■ PROBLEM STATEMENT ■
Report each line in the records below that contains the string "Task". Case counts.

======== RECORD EXCERPTS ========

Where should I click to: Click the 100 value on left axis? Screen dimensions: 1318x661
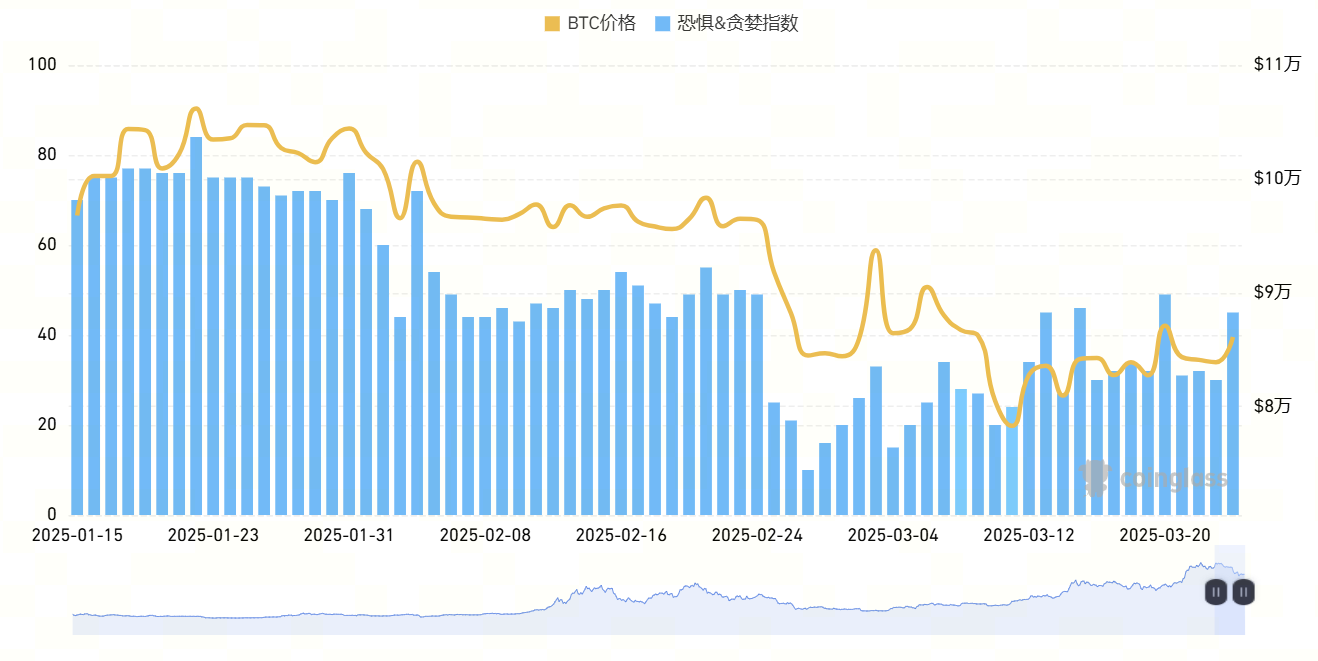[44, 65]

========
======== RECORD EXCERPTS ========

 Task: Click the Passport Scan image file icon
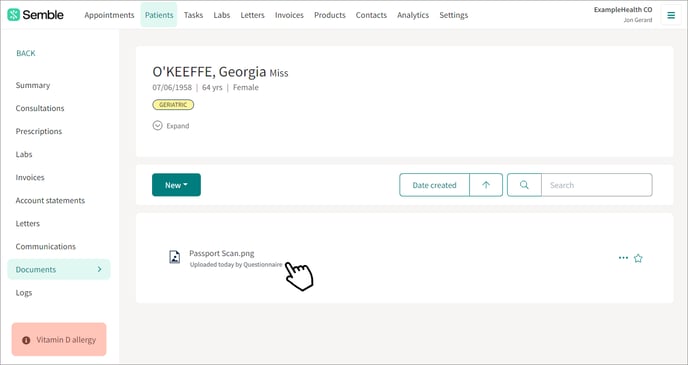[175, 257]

========
======== RECORD EXCERPTS ========

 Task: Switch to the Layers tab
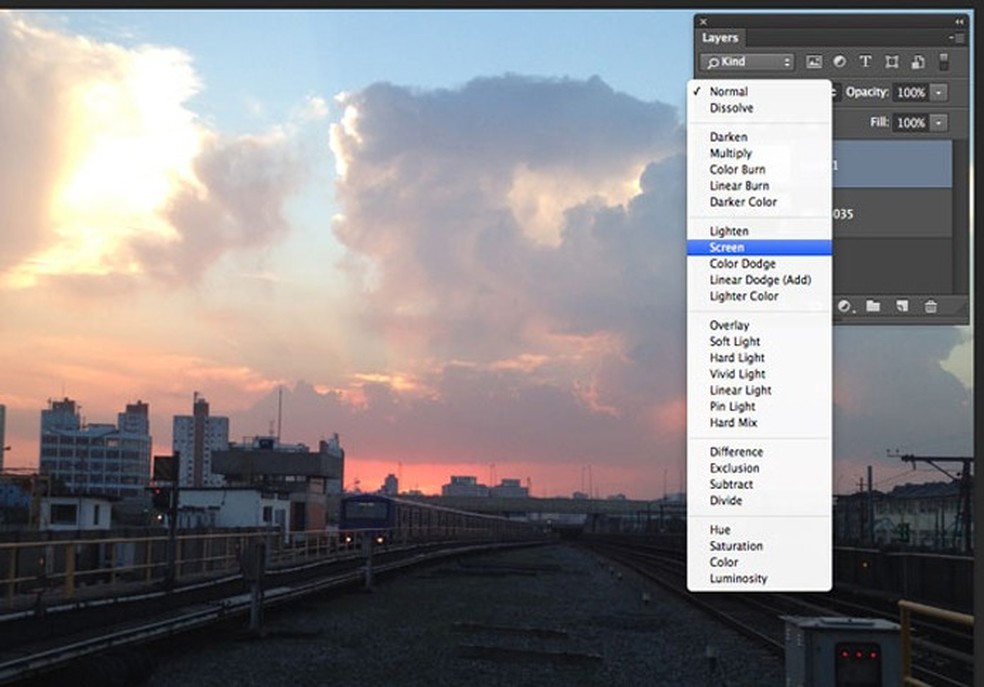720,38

========

■ CORRECT RESULT ■
 Task: Click the Passport Scan image file icon
 Task: Switch to the Layers tab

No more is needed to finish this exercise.